As food “experts” (although I don’t think that title applies to either person), Oprah invited author Michael Pollan (read about my encounter with Pollan here) and veganist Kathy Freston to join her for the episode. Surprisingly, Pollan almost seemed like the voice of reason on the couch, stating how he thought meat is an important part of the diet and that “eating meat isn’t evil”. Reporter Lisa Ling also visited a Cargill plant and learned how our meat goes from the pasture/feedlot to our plate. Cargill did a great job representing agriculture and everyone in animal ag should be proud of their willingness to open their doors to the cameras.
One of the things that I thought was very interesting about the Cargill tour is a comment that Pollan made after the segment.
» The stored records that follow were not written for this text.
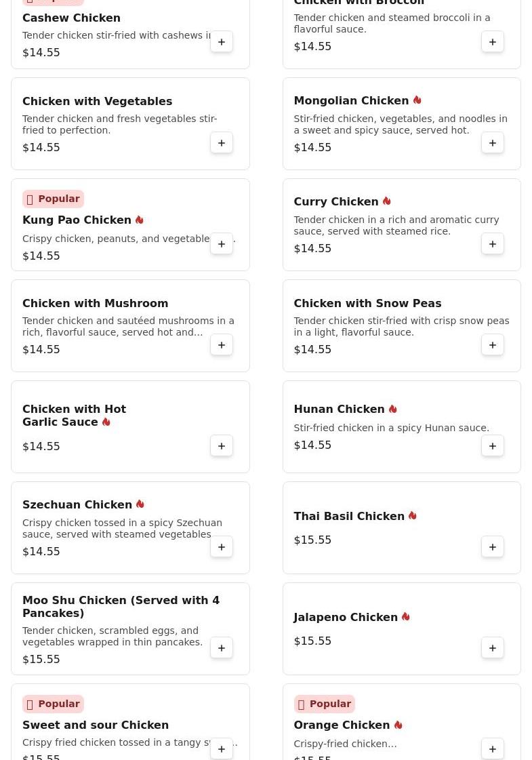532x760 pixels.
Task: Add Mongolian Chicken to the cart
Action: click(x=493, y=143)
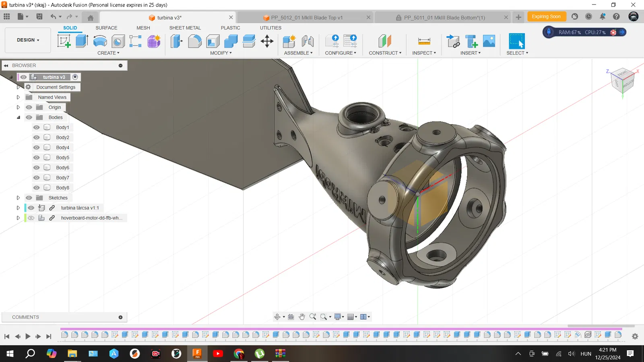Select the Fillet tool in Modify
Screen dimensions: 644x362
[195, 41]
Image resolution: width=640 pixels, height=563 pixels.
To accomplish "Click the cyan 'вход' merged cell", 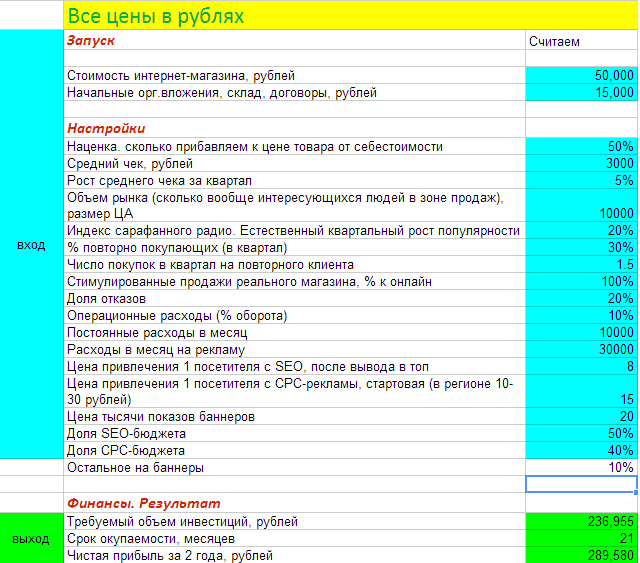I will click(x=32, y=245).
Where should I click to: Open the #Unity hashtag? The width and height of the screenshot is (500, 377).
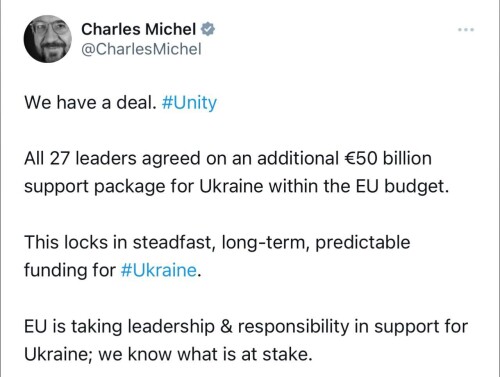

In general, he noted how animal rights groups like PETA were to thank for the advancements agriculture has made in our processing facilities.
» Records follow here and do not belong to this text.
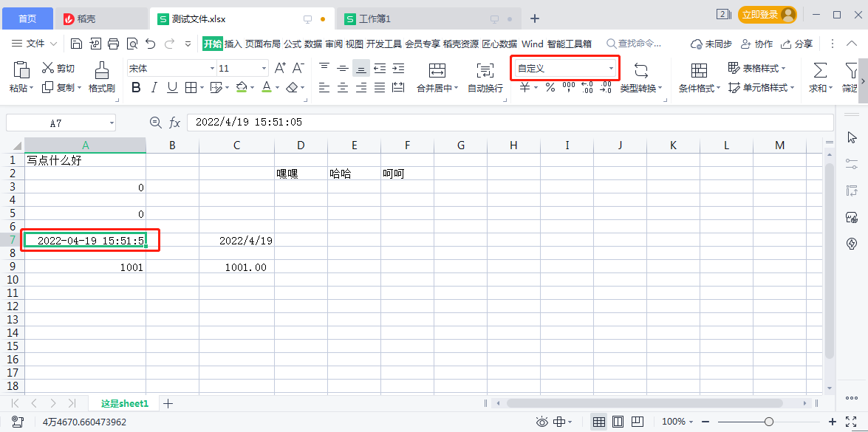
Task: Open the Conditional Formatting (条件格式) icon
Action: [700, 70]

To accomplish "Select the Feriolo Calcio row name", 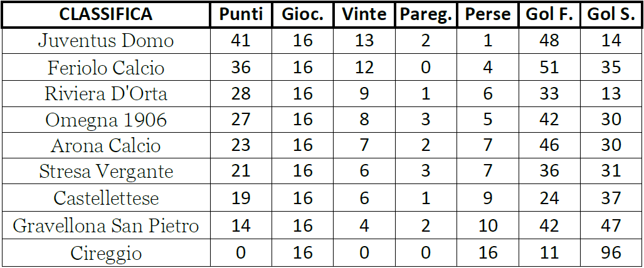I will pos(106,67).

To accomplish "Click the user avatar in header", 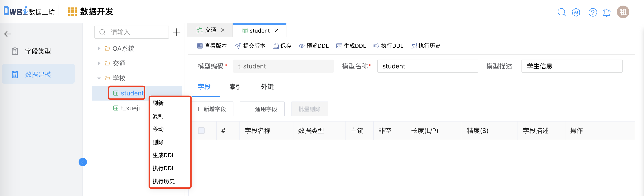I will click(x=623, y=12).
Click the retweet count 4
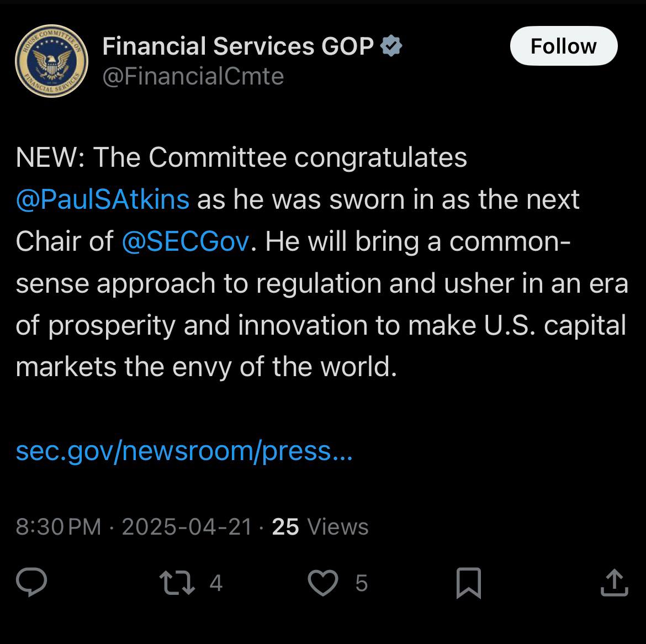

My first thought – as displayed in this tweet of mine – was “PETA and HSUS DO NOT get credit for improving agriculture. Ugh…..”
What did he mean? Is he saying we should THANK them for their never-ceasing pressure? We should be GRATEFUL for their petitions and lawsuits because we now have better slaughter facilities? I DO NOT THINK SO.
But then I got this tweet from @antiquecutie: “@sollmana why not? if there was no pressure…they would never change.”
That got me thinking and, to be totally honest, way confused. I do understand that pressure from animal rights activists since the time of when ‘The Jungle‘ was released have played a part in the industry’s advancement. But still, these groups aren’t about advancing agriculture – they’re about ending it. The fact that changes occur because of their campaigns seems to me more of a side effect. I am much more grateful for people like Temple Grandin who understand the role of animal agriculture and seek to improve it, without an agenda to put an end to owning livestock.
What do you think? The question from @antiquecutie definitely made me question my own beliefs (which is never a bad thing), but I’d like to hear from others. Should we be thankful for groups like PETA and HSUS, since their pressure has played a role (to what extent is debatable) in our improvement?